Nas eleições de 29 de março de 1936, Edith não foi votar com as outras irmãs. No entanto, à tarde, dois membros da mesa eleitoral apareceram para perguntar sobre o Dr. Stein, que não havia votado. Eles imploraram que ela os acompanhasse, garantindo que após a votação eles voltariam com ela. E assim aconteceu, suscitando o posterior comentário de Edith: «é claro que queriam o meu “não” e conseguiram-no».
Evidentemente, a presidência da mesa eleitoral de Lindenthal desconhecia as origens de Irmã Benedicta, já que ela era católica registrada. O fato é que "a coisa não teve consequências" ( Ne , p. 96).
Em 10 de abril de 1938, ocorreram os votos pela reeleição de Hitler, levantados como referendo plebiscitário. Naquele dia, quando as freiras de Lindenthal estavam prestes a votar, foram informadas de que a mesa eleitoral havia decidido que a urna deveria ser levada diretamente ao Carmelo "para evitar que as freiras saíssem do claustro". Todos, exceto Stein, votaram.
Quando pouco depois vieram indagar sobre o motivo da abstenção, a prioresa não pôde dizer mais do que a verdade: a Dra. Stein não votou porque não era ariana, circunstância que logo foi anotada no registro de eleitores. Não houve consequências imediatas, mas é claro que desde então Irmã Benedicta de la Cruz não se perdeu de vista e que sua presença passou a representar um perigo real para toda a comunidade.
O confisco de propriedades e a expulsão de suas sedes dos carmelitas de Aachen, Bonn, Düren e Luxemburgo já haviam ocorrido.
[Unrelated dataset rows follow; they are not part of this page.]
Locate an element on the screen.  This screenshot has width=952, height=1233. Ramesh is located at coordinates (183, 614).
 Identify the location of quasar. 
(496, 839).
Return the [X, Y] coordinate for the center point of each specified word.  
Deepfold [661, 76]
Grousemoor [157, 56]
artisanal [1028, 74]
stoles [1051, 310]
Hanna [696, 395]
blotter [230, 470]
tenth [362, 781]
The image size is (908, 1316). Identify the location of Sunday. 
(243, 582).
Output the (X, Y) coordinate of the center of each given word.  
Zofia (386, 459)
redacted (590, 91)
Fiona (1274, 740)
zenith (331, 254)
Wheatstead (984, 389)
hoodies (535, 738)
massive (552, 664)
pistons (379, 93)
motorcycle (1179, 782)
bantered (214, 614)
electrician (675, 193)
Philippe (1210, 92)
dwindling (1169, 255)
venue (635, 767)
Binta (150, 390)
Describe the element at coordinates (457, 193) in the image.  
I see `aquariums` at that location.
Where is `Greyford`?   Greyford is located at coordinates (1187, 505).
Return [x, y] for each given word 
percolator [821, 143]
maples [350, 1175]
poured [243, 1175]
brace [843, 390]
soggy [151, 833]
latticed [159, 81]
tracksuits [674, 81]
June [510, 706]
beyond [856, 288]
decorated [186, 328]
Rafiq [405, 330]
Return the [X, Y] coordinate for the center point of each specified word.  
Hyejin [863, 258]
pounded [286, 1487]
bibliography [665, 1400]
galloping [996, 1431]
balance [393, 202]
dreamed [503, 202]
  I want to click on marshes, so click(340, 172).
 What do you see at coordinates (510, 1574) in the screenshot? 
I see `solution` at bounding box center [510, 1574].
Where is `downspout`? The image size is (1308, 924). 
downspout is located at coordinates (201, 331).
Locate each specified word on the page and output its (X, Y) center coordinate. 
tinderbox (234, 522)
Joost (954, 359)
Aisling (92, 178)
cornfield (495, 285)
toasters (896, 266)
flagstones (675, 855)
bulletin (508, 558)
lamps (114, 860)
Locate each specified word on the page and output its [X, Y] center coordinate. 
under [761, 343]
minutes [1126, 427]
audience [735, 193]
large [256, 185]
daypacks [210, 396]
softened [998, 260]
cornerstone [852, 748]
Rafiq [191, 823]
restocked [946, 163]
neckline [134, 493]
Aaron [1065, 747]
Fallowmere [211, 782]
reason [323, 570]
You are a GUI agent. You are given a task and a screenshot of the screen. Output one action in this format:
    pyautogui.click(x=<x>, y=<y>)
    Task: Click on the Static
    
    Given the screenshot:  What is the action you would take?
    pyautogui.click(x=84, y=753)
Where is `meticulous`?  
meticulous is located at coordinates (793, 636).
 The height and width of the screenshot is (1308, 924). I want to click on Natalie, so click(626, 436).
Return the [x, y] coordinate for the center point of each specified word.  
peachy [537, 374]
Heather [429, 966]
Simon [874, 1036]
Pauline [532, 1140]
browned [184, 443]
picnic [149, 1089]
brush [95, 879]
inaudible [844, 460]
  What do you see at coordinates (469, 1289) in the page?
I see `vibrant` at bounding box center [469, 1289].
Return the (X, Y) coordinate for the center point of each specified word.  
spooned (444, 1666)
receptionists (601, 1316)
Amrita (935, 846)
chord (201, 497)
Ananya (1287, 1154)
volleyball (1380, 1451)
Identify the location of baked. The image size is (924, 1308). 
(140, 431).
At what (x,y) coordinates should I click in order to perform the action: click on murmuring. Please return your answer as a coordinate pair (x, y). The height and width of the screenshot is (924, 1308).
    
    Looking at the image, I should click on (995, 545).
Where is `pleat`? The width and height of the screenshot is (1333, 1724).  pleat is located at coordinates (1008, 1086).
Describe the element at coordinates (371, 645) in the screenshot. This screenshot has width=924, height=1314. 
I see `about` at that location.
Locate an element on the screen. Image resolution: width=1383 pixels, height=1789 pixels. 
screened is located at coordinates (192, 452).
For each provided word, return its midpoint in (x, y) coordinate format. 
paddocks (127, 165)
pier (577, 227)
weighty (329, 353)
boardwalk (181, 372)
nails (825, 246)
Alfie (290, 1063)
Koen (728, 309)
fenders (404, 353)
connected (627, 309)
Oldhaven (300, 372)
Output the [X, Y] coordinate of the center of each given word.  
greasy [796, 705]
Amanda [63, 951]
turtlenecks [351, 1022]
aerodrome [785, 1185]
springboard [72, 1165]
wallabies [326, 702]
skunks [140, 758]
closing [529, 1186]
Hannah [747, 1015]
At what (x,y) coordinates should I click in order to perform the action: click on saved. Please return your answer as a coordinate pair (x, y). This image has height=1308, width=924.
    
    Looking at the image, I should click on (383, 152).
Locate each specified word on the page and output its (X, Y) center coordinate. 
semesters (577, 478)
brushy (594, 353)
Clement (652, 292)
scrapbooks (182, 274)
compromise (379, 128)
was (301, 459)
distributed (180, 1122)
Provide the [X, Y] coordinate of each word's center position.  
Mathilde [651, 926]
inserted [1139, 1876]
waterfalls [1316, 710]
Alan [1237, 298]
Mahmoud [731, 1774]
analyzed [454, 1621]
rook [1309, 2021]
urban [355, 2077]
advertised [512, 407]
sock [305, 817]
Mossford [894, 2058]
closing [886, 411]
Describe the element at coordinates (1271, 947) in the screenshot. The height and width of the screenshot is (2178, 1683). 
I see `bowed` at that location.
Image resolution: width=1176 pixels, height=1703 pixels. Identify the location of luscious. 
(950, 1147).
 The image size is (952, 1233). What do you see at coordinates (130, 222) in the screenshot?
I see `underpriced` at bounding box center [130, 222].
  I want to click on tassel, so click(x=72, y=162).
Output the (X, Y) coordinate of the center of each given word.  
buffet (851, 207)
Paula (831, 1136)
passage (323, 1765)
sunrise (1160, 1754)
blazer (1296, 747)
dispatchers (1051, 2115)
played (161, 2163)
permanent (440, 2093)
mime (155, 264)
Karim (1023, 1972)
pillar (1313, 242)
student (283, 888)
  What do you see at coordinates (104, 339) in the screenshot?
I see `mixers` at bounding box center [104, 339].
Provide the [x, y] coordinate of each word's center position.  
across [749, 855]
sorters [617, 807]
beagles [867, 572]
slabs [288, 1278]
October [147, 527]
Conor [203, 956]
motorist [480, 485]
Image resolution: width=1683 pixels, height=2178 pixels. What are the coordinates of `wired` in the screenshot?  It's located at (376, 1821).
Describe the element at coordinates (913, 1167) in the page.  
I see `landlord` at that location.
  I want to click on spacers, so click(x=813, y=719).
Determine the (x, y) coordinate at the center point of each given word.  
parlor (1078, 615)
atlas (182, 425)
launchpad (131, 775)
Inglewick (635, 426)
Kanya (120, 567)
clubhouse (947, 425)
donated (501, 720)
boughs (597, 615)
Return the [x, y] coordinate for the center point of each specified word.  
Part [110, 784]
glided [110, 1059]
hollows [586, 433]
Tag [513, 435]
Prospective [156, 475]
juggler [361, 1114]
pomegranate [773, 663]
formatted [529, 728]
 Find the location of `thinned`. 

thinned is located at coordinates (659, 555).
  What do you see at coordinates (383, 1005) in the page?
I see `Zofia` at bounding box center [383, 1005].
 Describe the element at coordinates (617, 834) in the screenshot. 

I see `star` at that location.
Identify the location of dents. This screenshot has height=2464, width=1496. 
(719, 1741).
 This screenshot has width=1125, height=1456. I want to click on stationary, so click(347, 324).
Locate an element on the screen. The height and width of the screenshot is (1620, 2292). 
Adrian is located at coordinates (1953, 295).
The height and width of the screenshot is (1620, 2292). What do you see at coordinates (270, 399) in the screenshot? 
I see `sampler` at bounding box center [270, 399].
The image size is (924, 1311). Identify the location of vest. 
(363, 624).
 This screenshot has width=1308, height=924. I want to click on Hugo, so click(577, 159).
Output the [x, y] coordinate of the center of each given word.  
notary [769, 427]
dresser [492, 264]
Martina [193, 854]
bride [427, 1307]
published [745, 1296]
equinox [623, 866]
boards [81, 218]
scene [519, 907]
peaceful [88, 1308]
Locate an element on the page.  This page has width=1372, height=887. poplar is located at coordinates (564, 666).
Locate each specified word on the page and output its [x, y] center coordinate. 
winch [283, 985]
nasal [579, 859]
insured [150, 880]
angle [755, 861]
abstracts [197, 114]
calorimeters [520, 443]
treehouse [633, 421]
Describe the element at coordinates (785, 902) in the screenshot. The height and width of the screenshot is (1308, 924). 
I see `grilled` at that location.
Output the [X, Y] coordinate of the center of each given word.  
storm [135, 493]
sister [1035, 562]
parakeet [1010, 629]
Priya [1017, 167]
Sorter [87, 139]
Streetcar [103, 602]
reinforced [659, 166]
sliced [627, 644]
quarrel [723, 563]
O mosteiro de Lindenthal havia sido poupado até agora, mas a presença de um não ariano chamaria a atenção. No entanto, podemos antecipar que seria um dos poucos que também não foi seriamente perturbado, até que as bombas o destruíram "em 30 de outubro de 1944" (Ne, p. 98 ) .
Irmã Benedita preparava-se intensamente para emitir os votos perpétuos. O espírito que a animou pode ser detectado numa colaboração sua para um livro colectivo, publicado em Einsiedeln para a Páscoa. É um artigo de quinze páginas sobre Katharina Esser, a mãe carmelita que refundou o Carmelo de Colônia após a repressão napoleônica de 1802.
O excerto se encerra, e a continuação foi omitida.